As for Robocode applications, poisoning the enemy's guns with data also carries the risk of not dodging bullets, since the data gathering and the classification are so intertwined. But it's the type of technique you'd only use against high level opponents, like we do with flatteners, so it's already a situation where you're not able to dodge very accurately.
But I wonder... One thing it mentions is that this is possible if you have access to the same data as the enemy. In Robocode, of course we do, technically. But if that were really true, we'd be able to emulate the enemy's gun stats and do perfect curve flattening and never get hit. So I think it's probably closer to true that we don't have access to the same data as the enemy.

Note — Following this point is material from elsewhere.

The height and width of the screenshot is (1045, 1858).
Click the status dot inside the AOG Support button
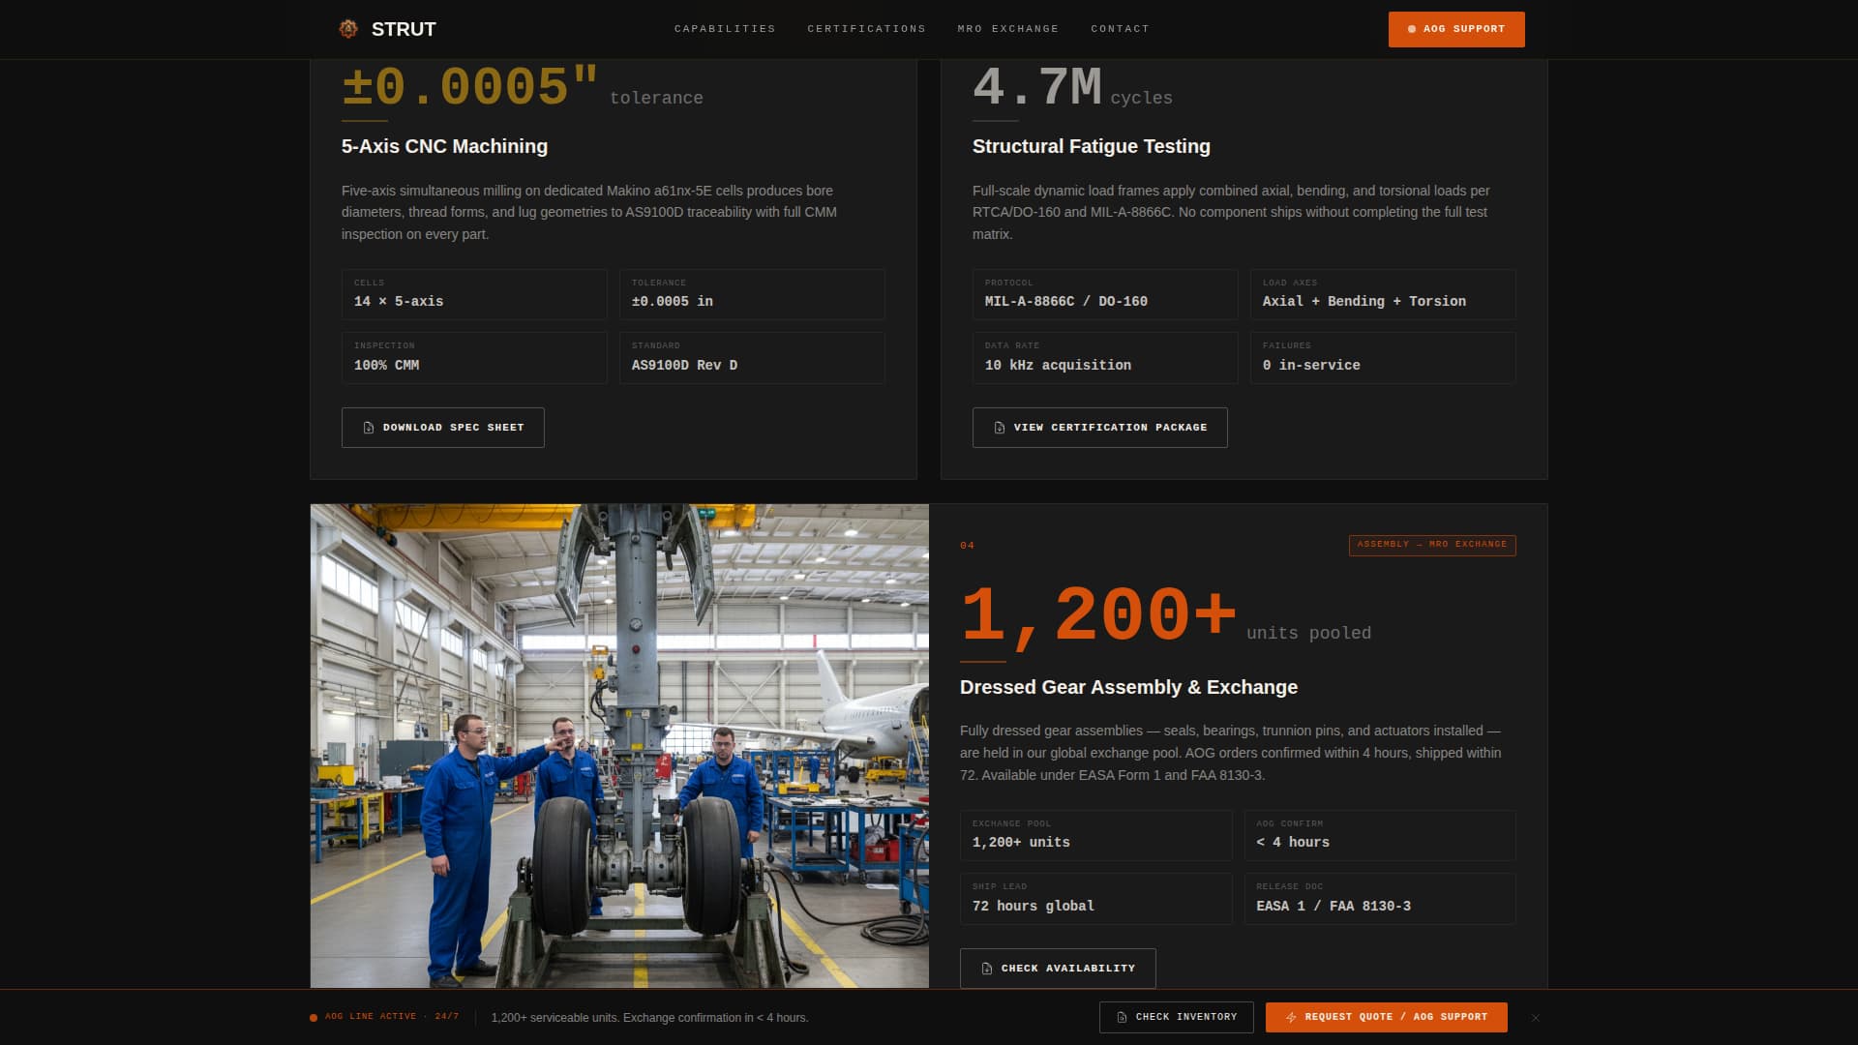pos(1411,29)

Actually it is possible to emulate opponent guns unless they use some pseudo-random technique. But we don't perfectly emulate because there are many different guns from many different opponents and few bots try to classify and specialize against the bot it is battling against (i.e. ScannedRobotEvent.getName()). Generalist bots are more fun.
Interesting fact is, this concept is already being used in RoboRumble for years.
PatternMatching (learning)... Anti-pattern matching (counter-learning)... GuessFactors (learning)... FlatMovement (counter-learning)... Dynamic Clustering... data decay...
In some sense, we are at the bleeding edge of AI advancement. There are very few AI competitions with imperfect information around the world other than Robocode. I can only think of one or two.